══ Material for this task ══

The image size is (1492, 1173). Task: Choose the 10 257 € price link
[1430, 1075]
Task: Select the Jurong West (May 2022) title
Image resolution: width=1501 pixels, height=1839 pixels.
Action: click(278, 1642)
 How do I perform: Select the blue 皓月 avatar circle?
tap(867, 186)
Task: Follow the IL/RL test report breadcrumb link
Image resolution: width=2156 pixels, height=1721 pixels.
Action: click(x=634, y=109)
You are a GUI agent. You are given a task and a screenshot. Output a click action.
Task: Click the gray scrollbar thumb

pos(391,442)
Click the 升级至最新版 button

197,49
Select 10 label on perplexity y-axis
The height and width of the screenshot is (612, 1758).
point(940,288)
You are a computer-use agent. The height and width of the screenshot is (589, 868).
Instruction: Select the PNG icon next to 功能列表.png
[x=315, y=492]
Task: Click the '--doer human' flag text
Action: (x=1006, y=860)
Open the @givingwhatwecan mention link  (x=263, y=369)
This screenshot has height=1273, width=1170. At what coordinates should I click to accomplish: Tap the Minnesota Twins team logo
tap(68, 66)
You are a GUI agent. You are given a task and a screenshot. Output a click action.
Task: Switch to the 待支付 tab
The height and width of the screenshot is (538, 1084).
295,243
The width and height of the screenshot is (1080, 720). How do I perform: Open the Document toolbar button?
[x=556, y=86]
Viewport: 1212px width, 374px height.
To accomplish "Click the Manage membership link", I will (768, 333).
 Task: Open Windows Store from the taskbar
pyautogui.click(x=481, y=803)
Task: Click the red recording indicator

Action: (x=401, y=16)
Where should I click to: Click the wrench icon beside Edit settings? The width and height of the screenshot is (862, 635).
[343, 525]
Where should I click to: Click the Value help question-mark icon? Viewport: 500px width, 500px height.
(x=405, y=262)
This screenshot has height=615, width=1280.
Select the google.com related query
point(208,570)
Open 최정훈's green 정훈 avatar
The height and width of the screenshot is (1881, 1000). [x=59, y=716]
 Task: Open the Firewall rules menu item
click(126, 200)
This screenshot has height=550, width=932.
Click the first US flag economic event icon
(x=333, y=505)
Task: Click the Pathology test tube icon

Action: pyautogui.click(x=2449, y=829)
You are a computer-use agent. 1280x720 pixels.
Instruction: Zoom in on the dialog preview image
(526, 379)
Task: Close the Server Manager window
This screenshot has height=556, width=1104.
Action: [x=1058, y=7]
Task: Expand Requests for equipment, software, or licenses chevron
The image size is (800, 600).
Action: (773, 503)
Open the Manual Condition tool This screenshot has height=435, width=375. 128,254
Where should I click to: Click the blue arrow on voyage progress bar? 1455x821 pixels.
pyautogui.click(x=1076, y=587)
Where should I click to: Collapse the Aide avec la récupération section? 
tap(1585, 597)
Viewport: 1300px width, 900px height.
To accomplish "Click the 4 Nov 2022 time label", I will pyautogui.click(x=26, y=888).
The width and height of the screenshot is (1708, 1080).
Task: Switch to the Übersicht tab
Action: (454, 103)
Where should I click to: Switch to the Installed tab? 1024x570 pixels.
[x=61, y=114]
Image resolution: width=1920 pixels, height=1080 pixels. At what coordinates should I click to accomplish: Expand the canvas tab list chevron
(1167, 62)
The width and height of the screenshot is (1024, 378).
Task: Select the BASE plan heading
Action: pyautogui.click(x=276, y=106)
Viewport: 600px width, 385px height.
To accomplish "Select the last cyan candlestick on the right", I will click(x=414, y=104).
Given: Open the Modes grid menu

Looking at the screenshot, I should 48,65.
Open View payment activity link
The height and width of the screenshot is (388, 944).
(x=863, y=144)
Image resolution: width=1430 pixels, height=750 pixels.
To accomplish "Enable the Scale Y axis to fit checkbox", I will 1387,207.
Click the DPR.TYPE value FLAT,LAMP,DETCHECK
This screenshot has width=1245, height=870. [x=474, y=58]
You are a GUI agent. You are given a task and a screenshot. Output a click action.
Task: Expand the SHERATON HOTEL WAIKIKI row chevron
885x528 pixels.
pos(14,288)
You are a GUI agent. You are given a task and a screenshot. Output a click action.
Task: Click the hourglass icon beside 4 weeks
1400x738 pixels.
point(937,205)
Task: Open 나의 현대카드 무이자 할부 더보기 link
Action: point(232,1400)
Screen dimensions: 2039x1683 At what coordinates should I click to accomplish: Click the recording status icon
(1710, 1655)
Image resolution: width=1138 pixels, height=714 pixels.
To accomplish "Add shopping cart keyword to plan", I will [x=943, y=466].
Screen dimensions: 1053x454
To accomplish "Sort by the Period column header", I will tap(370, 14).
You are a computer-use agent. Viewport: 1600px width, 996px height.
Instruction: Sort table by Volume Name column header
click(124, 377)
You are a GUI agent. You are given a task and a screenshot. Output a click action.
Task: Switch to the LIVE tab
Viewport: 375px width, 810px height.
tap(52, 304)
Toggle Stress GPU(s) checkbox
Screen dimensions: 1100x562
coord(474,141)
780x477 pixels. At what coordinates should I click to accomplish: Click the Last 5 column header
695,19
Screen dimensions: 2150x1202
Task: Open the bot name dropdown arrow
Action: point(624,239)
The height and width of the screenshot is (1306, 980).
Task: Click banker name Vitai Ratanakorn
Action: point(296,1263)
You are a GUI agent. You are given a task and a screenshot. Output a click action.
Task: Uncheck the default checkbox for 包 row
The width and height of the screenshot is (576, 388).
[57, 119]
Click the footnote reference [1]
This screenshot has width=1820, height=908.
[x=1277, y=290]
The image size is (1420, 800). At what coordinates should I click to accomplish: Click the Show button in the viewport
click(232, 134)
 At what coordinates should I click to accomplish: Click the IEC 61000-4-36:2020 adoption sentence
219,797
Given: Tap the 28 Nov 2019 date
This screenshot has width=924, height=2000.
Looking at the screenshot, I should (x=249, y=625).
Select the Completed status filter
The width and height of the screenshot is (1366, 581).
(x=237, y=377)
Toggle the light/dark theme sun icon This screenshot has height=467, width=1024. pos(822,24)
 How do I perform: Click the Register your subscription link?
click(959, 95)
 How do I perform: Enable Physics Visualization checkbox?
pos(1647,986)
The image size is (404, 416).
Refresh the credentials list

═══

* Short task:
Quote the data above verbatim, from its first line through the line holding "click(126, 200)", both ends included.

* The reply:
The image size is (1492, 1173). Task: Choose the 10 257 € price link
[1430, 1075]
Task: Select the Jurong West (May 2022) title
Image resolution: width=1501 pixels, height=1839 pixels.
Action: click(278, 1642)
 How do I perform: Select the blue 皓月 avatar circle?
tap(867, 186)
Task: Follow the IL/RL test report breadcrumb link
Image resolution: width=2156 pixels, height=1721 pixels.
Action: click(x=634, y=109)
You are a GUI agent. You are given a task and a screenshot. Output a click action.
Task: Click the gray scrollbar thumb

pos(391,442)
Click the 升级至最新版 button

197,49
Select 10 label on perplexity y-axis
The height and width of the screenshot is (612, 1758).
point(940,288)
You are a computer-use agent. The height and width of the screenshot is (589, 868).
Instruction: Select the PNG icon next to 功能列表.png
[x=315, y=492]
Task: Click the '--doer human' flag text
Action: (x=1006, y=860)
Open the @givingwhatwecan mention link  (x=263, y=369)
This screenshot has height=1273, width=1170. At what coordinates should I click to accomplish: Tap the Minnesota Twins team logo
tap(68, 66)
You are a GUI agent. You are given a task and a screenshot. Output a click action.
Task: Switch to the 待支付 tab
The height and width of the screenshot is (538, 1084).
295,243
The width and height of the screenshot is (1080, 720). How do I perform: Open the Document toolbar button?
[x=556, y=86]
Viewport: 1212px width, 374px height.
To accomplish "Click the Manage membership link", I will (768, 333).
 Task: Open Windows Store from the taskbar
pyautogui.click(x=481, y=803)
Task: Click the red recording indicator

Action: (x=401, y=16)
Where should I click to: Click the wrench icon beside Edit settings? The width and height of the screenshot is (862, 635).
[343, 525]
Where should I click to: Click the Value help question-mark icon? Viewport: 500px width, 500px height.
(x=405, y=262)
This screenshot has height=615, width=1280.
Select the google.com related query
point(208,570)
Open 최정훈's green 정훈 avatar
The height and width of the screenshot is (1881, 1000). [x=59, y=716]
 Task: Open the Firewall rules menu item
click(126, 200)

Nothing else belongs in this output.